About the job
Veeam is recognized as the Data and AI Trust Company, dedicated to empowering organizations to gain a comprehensive understanding of their data and AI, ensuring they are secure and resilient to facilitate the safe scaling of AI technologies. As a frontrunner in data resilience and security posture management, Veeam is expertly positioned at the intersection of identity, data, security, and AI risk management. With its headquarters in Seattle and a presence in over 30 countries, Veeam safeguards the operations of more than 550,000 customers globally, who rely on us to keep their businesses thriving. Join us in our fearless journey forward, as we grow, learn, and make a significant impact for some of the most prominent brands in the world.
About the Role
We are seeking a talented Analytics Engineer to become a vital part of our internal Data Management team, enhancing data-driven decision-making throughout the organization. In this pivotal role, you will be responsible for designing and maintaining scalable data models, pipelines, and transformation processes that are essential for analytics, reporting, and data science initiatives. You will work in close collaboration with analysts, data scientists, and engineering teams to ensure the data is reliable, efficient, and structured to support valuable business insights and strategic objectives.
What You’ll Do
- Design scalable and dependable data marts and transformation processes to meet analytics and reporting requirements.

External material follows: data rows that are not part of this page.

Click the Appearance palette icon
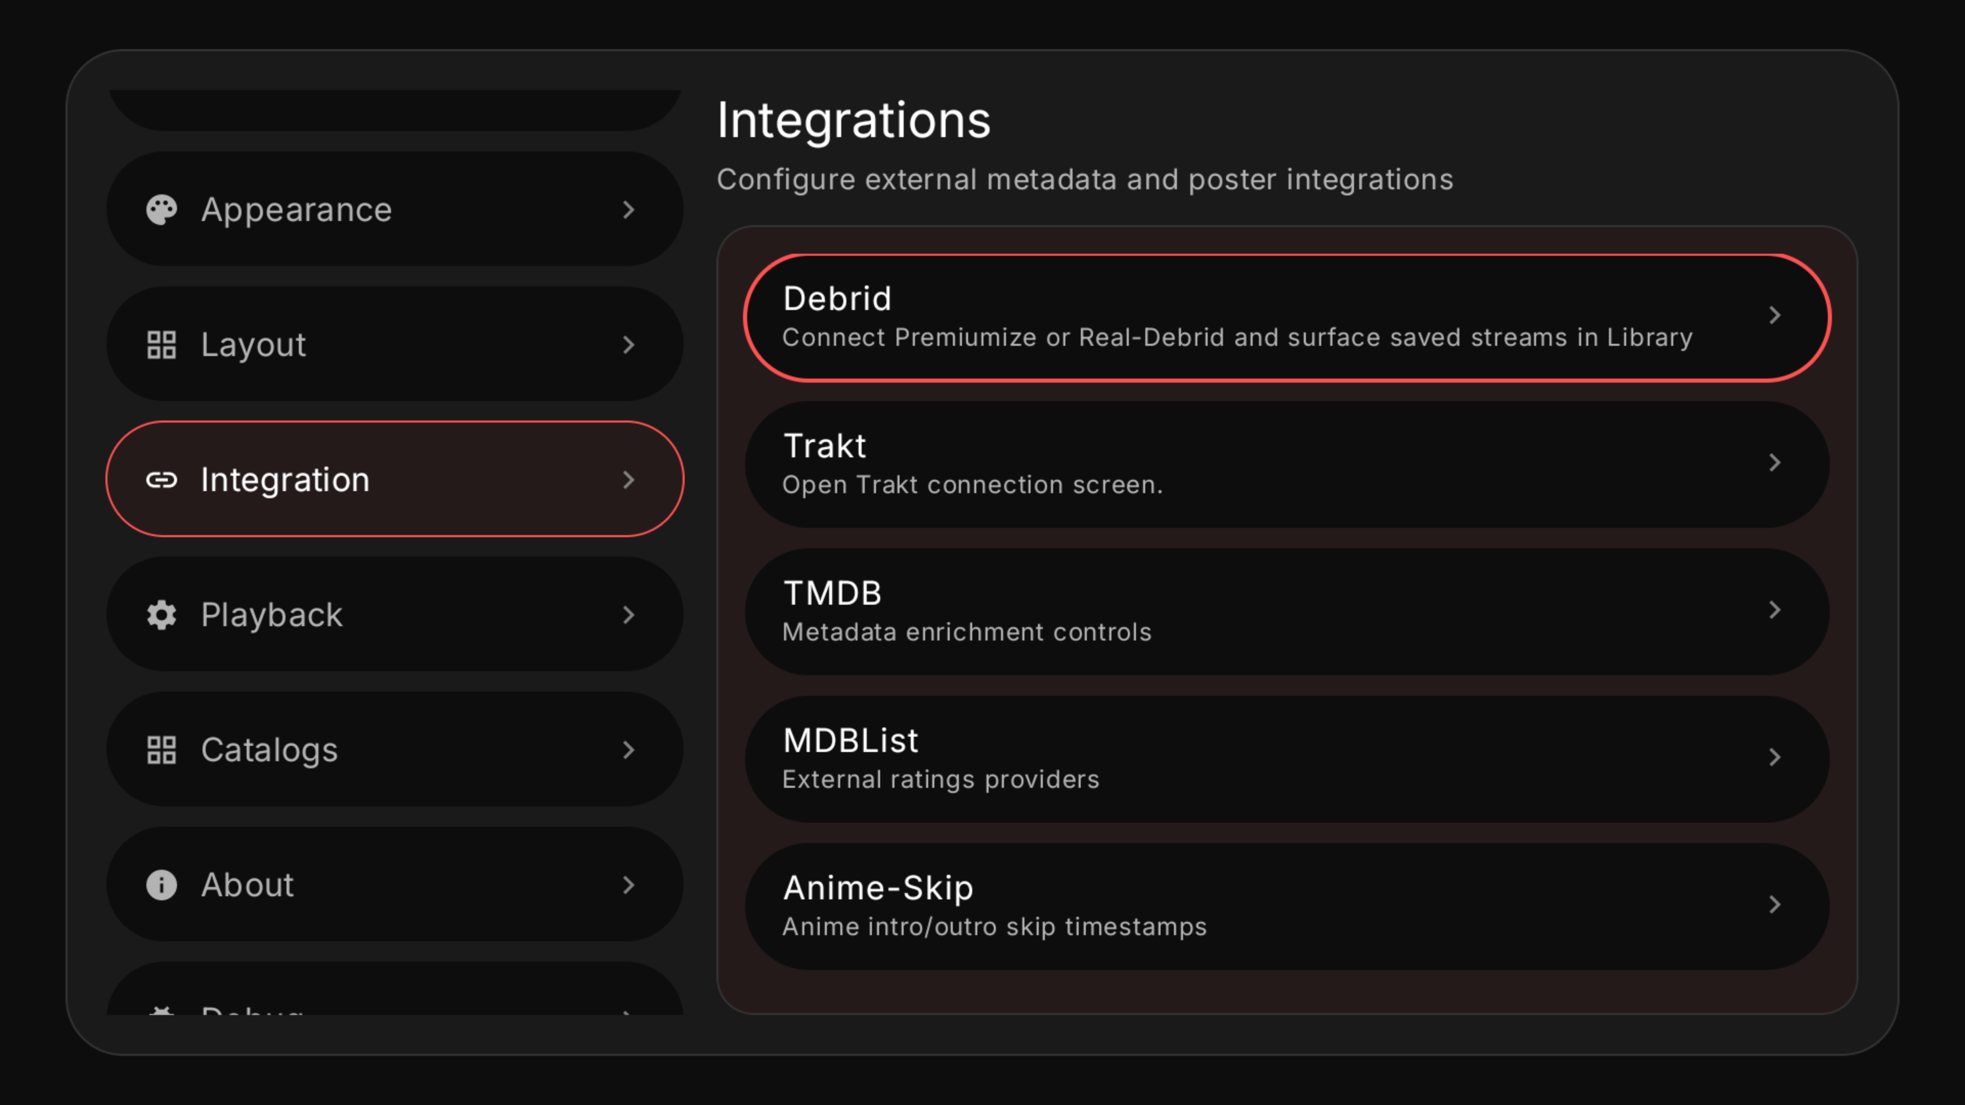1965x1105 pixels. (161, 210)
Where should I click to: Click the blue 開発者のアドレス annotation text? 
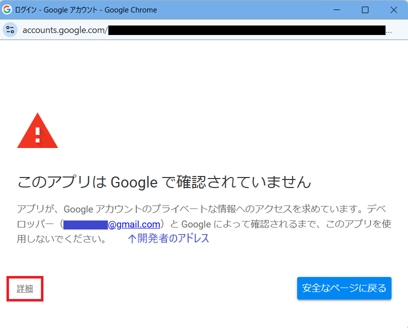click(x=173, y=239)
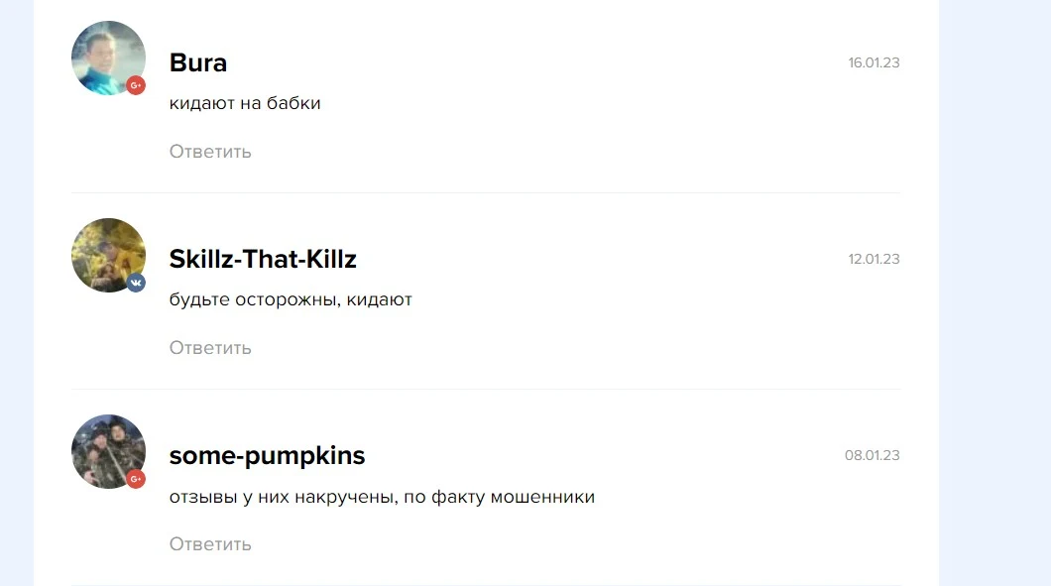This screenshot has width=1051, height=586.
Task: Click the comment 'отзывы у них накручены, по факту мошенники'
Action: point(382,497)
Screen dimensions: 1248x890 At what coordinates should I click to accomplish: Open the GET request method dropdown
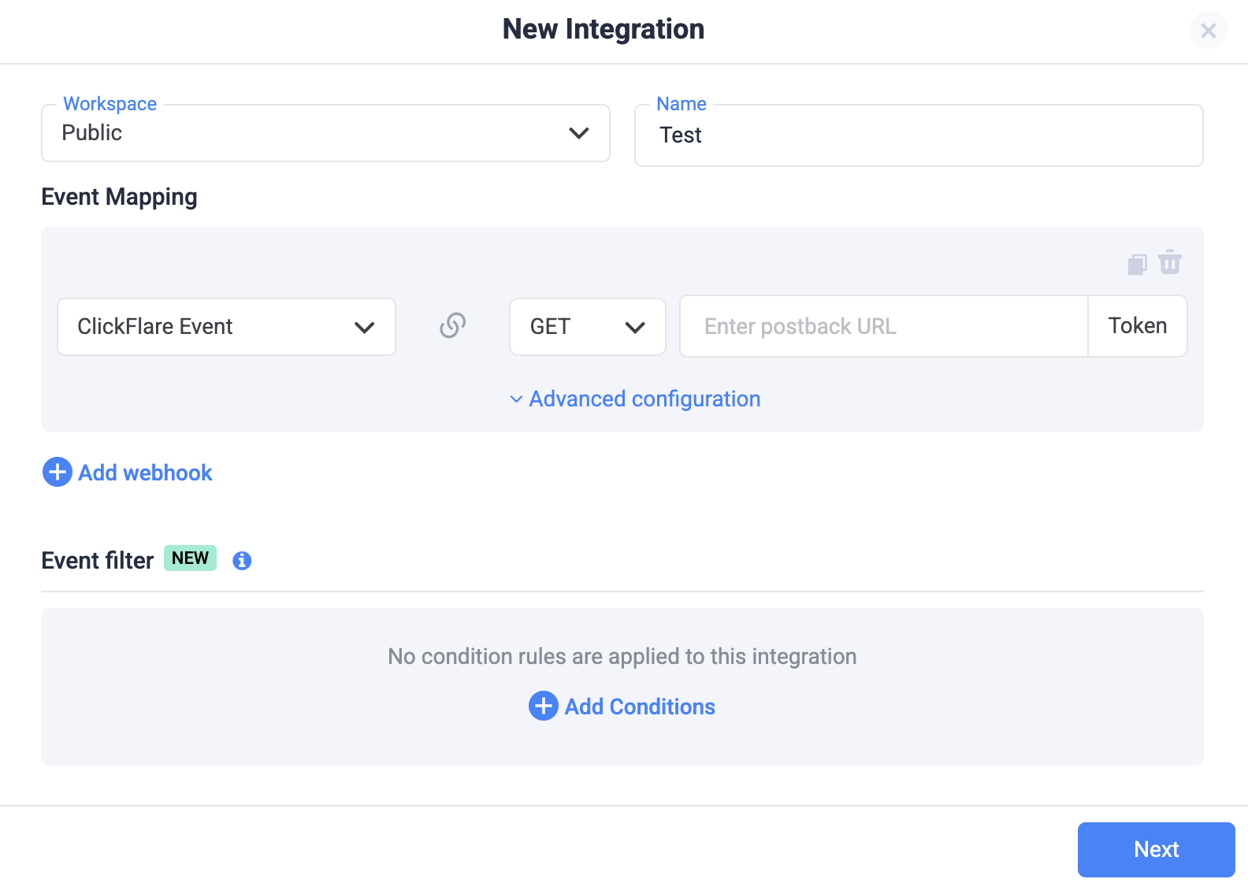coord(587,327)
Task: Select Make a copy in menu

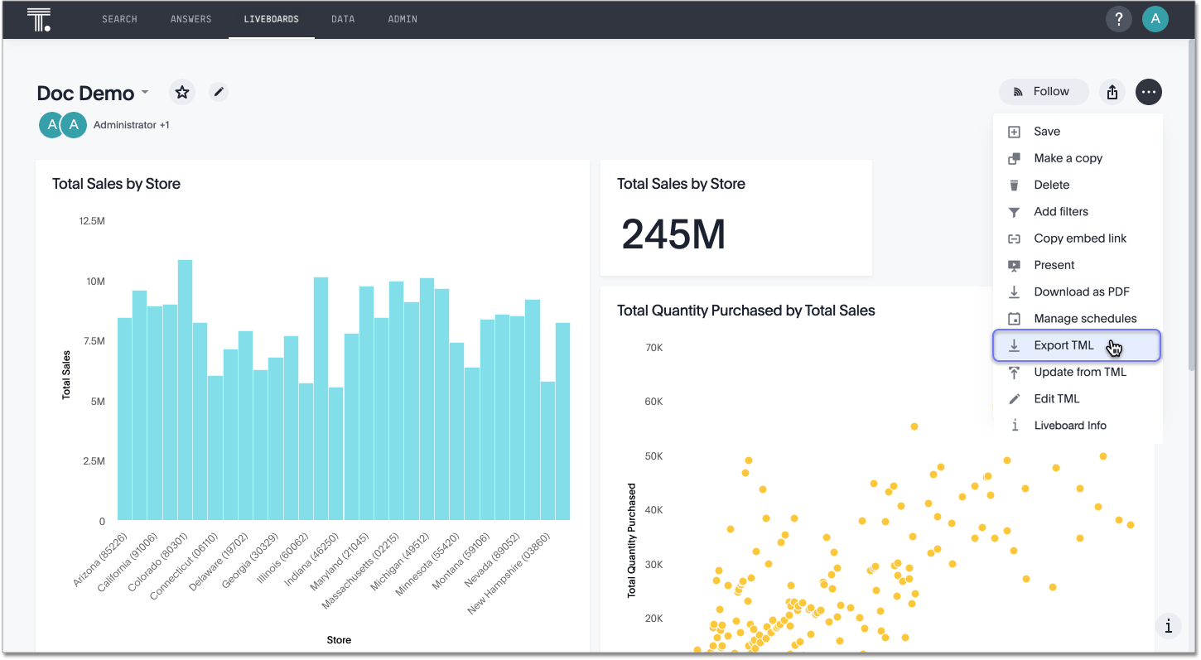Action: click(x=1068, y=158)
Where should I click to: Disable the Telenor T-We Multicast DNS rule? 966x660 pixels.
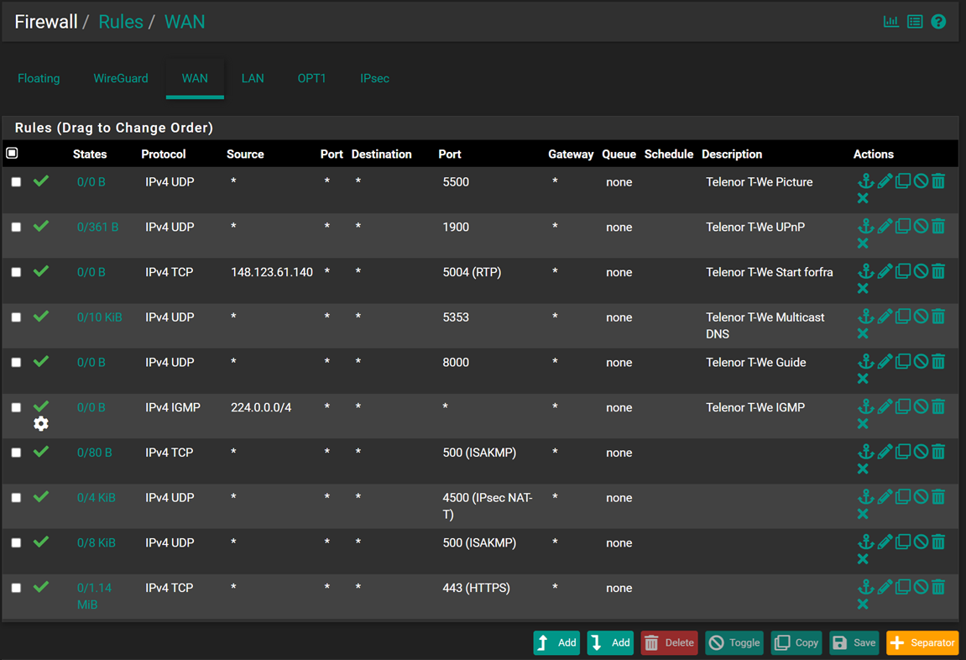coord(921,317)
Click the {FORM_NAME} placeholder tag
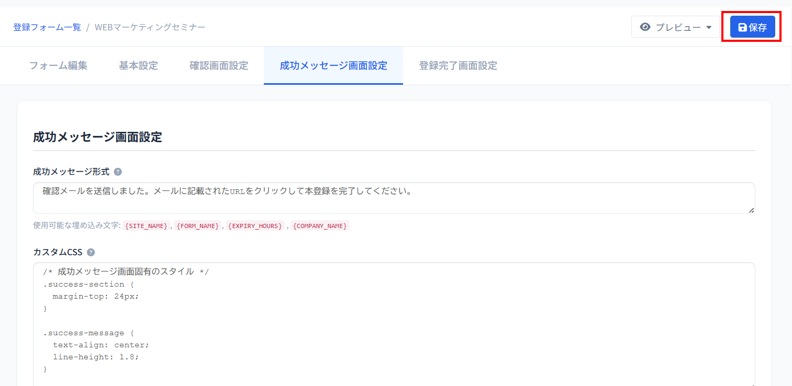The width and height of the screenshot is (792, 386). (x=198, y=226)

- Collaborate with data analysts, data scientists, and business stakeholders to comprehend data requirements and convert them into effective data solutions.
- Develop optimized data models and schemas that facilitate efficient storage, retrieval, and analysis of large datasets.
- Create ETL and ELT pipelines that transform raw data from diverse sources into structured datasets for analytics and reporting.
- Partner with data, architecture, and DevOps teams to ensure the scalability, performance, and reliability of data systems.
- Monitor data pipelines and systems to troubleshoot issues and identify areas for enhancement.
- Document data architectures, flows, and processes to promote transparency, collaboration, and maintainability.